If the company can grow sales by 15% per annum in the coming decade, this might easily become an $8 billion business by 2035, as I certainly believe that historical margins around 20% of sales can easily be reachable again. This comes as the company currently sees subdued earnings amidst investments into new areas. Such an achievement could yield pre-tax profits of $1.6 billion, after tax at $1.2 billion, for earnings around $15 per share.
If that is realistic, shares today trade at 25 times earnings, seen ten years ahead in time! Clearly, investors have higher hopes.
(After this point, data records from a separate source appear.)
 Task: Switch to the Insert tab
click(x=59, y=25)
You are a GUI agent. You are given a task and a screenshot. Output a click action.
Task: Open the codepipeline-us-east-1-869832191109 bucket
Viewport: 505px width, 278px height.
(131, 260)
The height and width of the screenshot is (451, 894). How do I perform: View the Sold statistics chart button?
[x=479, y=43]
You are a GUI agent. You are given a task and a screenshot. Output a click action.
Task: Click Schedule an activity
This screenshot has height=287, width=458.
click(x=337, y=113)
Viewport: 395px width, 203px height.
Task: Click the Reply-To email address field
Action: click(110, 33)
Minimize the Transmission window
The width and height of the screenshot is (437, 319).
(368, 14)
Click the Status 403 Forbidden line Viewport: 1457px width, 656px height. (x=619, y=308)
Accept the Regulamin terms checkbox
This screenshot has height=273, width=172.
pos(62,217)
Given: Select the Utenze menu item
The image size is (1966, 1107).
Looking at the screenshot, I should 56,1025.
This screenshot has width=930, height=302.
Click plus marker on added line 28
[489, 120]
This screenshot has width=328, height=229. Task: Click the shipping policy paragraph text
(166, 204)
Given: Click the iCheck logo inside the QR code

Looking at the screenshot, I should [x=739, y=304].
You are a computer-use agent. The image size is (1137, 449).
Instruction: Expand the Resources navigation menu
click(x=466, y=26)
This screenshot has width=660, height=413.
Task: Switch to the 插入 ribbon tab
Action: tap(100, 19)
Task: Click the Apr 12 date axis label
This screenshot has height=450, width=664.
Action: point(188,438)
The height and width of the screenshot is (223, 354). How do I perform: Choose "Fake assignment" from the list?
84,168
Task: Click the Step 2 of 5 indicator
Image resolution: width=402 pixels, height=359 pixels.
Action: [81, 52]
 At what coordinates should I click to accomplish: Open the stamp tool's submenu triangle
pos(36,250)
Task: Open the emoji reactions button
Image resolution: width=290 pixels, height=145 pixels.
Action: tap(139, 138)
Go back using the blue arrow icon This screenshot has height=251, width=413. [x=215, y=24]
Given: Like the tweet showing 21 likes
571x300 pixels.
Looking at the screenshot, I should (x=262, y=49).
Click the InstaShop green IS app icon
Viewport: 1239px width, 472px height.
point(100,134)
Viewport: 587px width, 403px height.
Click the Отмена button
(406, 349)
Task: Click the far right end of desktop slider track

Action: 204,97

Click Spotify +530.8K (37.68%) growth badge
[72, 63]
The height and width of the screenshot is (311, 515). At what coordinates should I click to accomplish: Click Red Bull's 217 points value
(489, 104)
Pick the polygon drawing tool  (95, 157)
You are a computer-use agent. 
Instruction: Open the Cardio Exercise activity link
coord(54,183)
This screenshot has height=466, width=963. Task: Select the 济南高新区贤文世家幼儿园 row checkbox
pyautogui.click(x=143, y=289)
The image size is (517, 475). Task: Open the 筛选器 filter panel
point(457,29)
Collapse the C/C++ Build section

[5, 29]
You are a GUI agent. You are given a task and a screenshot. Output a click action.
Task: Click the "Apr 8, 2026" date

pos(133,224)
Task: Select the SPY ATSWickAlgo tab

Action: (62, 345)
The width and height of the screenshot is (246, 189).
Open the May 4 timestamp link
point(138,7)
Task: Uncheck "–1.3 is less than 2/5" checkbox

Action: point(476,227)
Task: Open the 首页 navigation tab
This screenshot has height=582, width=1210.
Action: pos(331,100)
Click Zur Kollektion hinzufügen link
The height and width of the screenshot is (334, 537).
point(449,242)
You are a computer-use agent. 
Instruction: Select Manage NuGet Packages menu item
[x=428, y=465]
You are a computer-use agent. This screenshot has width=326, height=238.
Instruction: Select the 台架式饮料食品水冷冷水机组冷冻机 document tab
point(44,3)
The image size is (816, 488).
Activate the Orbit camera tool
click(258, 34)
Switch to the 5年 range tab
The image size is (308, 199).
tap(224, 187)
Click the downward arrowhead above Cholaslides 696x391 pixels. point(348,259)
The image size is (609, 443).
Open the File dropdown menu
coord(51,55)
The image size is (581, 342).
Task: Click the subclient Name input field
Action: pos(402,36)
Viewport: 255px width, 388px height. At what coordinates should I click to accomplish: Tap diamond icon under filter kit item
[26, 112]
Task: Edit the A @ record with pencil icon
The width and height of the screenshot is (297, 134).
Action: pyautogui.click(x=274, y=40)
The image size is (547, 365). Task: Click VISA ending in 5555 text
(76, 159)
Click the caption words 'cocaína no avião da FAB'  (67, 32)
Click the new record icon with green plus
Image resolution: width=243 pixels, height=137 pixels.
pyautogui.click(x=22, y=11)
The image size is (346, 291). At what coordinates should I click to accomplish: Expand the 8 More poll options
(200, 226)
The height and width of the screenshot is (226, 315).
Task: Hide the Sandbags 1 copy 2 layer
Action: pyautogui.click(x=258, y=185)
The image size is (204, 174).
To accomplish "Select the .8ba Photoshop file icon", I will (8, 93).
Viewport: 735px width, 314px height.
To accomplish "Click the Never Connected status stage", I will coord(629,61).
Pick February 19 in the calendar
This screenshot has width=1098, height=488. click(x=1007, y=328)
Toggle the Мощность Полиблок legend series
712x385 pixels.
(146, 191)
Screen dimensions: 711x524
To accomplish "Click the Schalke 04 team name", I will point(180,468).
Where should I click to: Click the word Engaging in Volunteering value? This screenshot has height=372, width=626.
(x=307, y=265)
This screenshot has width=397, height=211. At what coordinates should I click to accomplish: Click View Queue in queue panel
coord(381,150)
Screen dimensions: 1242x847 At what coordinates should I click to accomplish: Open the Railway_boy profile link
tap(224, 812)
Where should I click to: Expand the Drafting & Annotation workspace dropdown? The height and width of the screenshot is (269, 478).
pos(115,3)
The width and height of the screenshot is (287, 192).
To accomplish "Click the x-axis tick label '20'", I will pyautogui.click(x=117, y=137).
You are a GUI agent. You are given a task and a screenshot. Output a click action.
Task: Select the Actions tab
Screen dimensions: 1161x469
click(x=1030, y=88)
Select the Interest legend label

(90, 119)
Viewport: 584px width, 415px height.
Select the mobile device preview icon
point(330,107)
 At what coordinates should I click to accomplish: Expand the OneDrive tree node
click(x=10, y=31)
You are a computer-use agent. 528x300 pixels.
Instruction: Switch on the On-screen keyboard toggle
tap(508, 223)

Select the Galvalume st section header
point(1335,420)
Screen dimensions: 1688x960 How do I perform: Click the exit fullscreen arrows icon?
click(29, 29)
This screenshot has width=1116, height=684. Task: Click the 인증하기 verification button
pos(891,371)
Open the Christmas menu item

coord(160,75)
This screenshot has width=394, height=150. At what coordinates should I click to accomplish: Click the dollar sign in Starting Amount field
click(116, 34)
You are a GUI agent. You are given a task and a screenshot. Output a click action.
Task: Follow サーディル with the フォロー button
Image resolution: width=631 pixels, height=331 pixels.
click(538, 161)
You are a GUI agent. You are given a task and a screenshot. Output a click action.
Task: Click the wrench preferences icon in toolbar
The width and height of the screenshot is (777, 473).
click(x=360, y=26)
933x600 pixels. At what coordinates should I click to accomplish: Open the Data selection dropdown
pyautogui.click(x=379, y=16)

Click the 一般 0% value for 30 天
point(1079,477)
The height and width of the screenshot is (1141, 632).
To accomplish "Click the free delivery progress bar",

If the company can grow sales by 25%, sales could grow to $18 billion, as similar margins would allow for earnings around $35 per share.
It seems that such kind of earnings are expected by 2035 in the current share price, as frankly 25% growth in the coming ten years is quite a stretch, too much for me to see a solid risk-reward proposition here.
On the other hand, current growth rates come in around 35% per annum, with continued impressive growth rates certainly being possible given a current TAM of $77 billion, likely only set to grow further as time passes. This comes as the Taser was just the start with Draft One having huge potential, as bodycams furthermore have the capability to create police reports themselves, with the quality even surpassing that of reports written by actual officers.
Hence, shares do not need a catalyst, but continued innovation, product introduction, and (international) adoption to maintain current growth rates. If these solutions have such great payback periods and expertise, while being integrated across solutions, the company remains on track to eat the lunch of its competitors.
Amidst too aggressive stock-based compensation being doled out here, especially this year, I am very cautious on the shares here. While I am greatly appreciative of the business, its management team, past performance and long term outlook, I am very cautious but appreciative of the business.